You can go back and look at all the variants on Genesis, chapter 2, verses 18 through 20, where God said, “Let Us make…We will make a fitting complement.” The old English word helpmeet is about as archaic as King James himself, if not older. A helpmeet? What in the world is a helpmeet? Not a part of my vocabulary, not a part of your vocabulary. I'd never say, “Diane is my helpmeet.” She'd look at me sort of cross-eyed. I'd look back at her cross-eyed. We'd both shrug and say, “Well, let's find another word.” But fitting complement is a word or a phrase that we have used more consistently. In the relationship of a fitting complement, if you look at the term rule as preside, then you begin to understand that presiding involves collaboration. I've never seen – and I have served under three other Chairmen in the time I've served on the Council – I've never seen a Chairman act dictatorially. Because it didn't matter whether it was Mr. Holladay, didn't matter whether it was Dr. Ward, didn't matter whether it was Clyde Kilough – didn't matter who it was – the understanding there was that presiding means “I seek collaboration from people who are my equals. I seek to find a way to move forward in a way that all of us can support among people who are my peers.”
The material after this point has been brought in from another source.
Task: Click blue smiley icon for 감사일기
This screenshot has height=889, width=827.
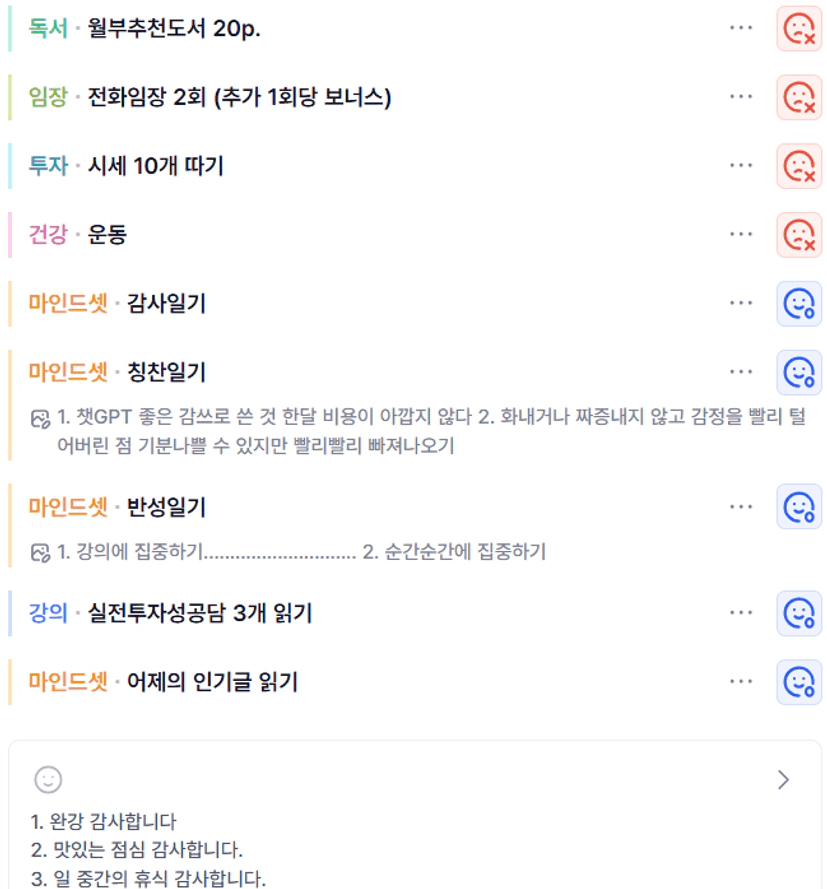Action: click(799, 304)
My wife is not my inferior. She's my peer. We have different roles, and we both understand we have different roles. But those roles do not create superiority/inferiority. That simply does not exist – anymore than within the Council of Elders, when I used it as an example, that somebody in that body is inferior to somebody else in that body – simply is not the case and everyone understands it.

When you understand the dynamics that are involved in standing before and presiding, then you find that you have an even greater obligation to find ways, places, and circumstances that you and your spouse leave happy – of one mind, of one voice, of one direction. Your real goal does not become, “How do I convince her that she needs to do what I want done.” It is, “How do we find ways..and I have been commissioned in the guidebook to preside in the dialogue so we can both walk forward happy with where we are going.” This is what ruling, biblically, is all about.

I began this message saying, title wise, Maxims for Husbands and Fathers. Next week, we'll continue – different speaker – and I'm sure a flavor and a direction that Mr. Reeves will bring will be different than mine. Mr. Sexton will add to that. And under Mr. Sexton's direction, we'll continue along these particular themes as a way of instructing, helping, and hopefully edifying the Portland congregation of the Church of God.